A continuación, el planeta comienza a consolidar la experiencia adquirida, transformando la energía activa en potencial pasiva. La acción del planeta pasa suavemente del plano externo al interno, la experiencia recorrida se consolida en el inconsciente como una habilidad. La conciencia participa cada vez menos en las manifestaciones del planeta; aumenta el automatismo, la instintividad propia de la experiencia trabajada.
Los tres últimos grados, especialmente el 30, están relacionados con la finalización del ciclo. La energía casi por completo se ha transformado en potencial, y no queda suficiente para la actividad externa. La actividad externa del planeta es mínima; vive una vida interna intensa. En la antigüedad, el último grado se denominaba grado de Anareta, grado del Destino, del Destructor y grado de rendición de cuentas. Esto es comprensible, pues antes de pasar a un nuevo signo para asimilar una nueva experiencia y “renacer”, el planeta debe “limpiar el camino”, liberarse de las circunstancias externas ya innecesarias, llevando consigo solo la esencia y el sentido del camino recorrido.
No es casualidad que una persona con un planeta en los últimos grados, en cuanto a las funciones de ese planeta, se considere madura, formada y estable. La tarea kármica de tal persona estará relacionada con la rendición de cuentas por la calidad del planeta y el signo donde se encuentra. En la vida, esta persona a menudo se verá en situaciones que exijan conclusión, sabiduría, rendición de cuentas, revelación de los sentidos internos del ser. Por eso, el grado de Anareta también es el grado de renacimiento, de transición de un nivel espiritual a otro. Esto es especialmente relevante cuando el planeta en cuestión es activado por Saturno, Quirón, Urano, Neptuno, Plutón, o cuando él mismo es uno de estos planetas.
En el último grado, el planeta siempre está relacionado con la finalización de un determinado ciclo de vida.
Especialmente vale la pena destacar los primeros grados de Aries y los últimos grados de Piscis. Estos también suelen denominarse zona gris del horóscopo. Han cobrado especial relevancia porque no se trata simplemente de los primeros y últimos grados de un pequeño ciclo consecutivo.
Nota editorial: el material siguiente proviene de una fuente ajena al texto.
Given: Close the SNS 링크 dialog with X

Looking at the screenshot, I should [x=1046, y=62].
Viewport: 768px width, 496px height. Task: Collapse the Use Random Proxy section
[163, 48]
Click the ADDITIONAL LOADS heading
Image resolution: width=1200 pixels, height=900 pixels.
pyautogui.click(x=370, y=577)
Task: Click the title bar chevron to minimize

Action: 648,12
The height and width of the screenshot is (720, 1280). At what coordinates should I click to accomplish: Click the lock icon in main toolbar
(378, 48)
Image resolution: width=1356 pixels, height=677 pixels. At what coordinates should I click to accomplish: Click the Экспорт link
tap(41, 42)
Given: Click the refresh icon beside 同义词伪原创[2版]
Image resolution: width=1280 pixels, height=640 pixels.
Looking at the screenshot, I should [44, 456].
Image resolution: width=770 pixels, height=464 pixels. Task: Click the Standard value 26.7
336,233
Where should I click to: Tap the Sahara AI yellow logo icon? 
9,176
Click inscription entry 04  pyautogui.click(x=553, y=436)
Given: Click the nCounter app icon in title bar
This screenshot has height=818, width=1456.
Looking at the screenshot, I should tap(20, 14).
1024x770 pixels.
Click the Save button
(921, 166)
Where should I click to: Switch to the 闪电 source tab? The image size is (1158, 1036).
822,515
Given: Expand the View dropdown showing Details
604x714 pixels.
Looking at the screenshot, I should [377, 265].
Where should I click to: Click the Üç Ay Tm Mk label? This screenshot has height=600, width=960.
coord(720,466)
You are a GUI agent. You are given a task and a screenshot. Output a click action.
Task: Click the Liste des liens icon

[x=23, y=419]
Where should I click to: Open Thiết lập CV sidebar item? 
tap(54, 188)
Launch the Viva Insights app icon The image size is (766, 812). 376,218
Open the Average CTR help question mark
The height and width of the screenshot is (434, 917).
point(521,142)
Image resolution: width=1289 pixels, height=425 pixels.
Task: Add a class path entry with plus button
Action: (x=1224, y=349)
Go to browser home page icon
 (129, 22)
Inician y completan un ciclo zodiacal completo de experiencia.
Los primeros grados de Aries representan la primera manifestación, acompañada de un deseo especial por la vida y optimismo. Aquí, el primer grado se manifiesta con fuerza duplicada. Para un planeta situado en estos grados, esto significa que constantemente se enfrentará en la vida a una experiencia completamente nueva y su tarea será aprender a traducirla a la realidad.
Una planeta en el último grado de Piscis indica que no solo ha recorrido un ciclo zodiacal completo, sino que también finaliza el proceso de asimilación de la experiencia adquirida. Un planeta en esta posición posee la máxima experiencia no solo en las cualidades de un signo, sino a escala de todo el zodiaco, lo que significa estar preparado para pasar a un nuevo ciclo global.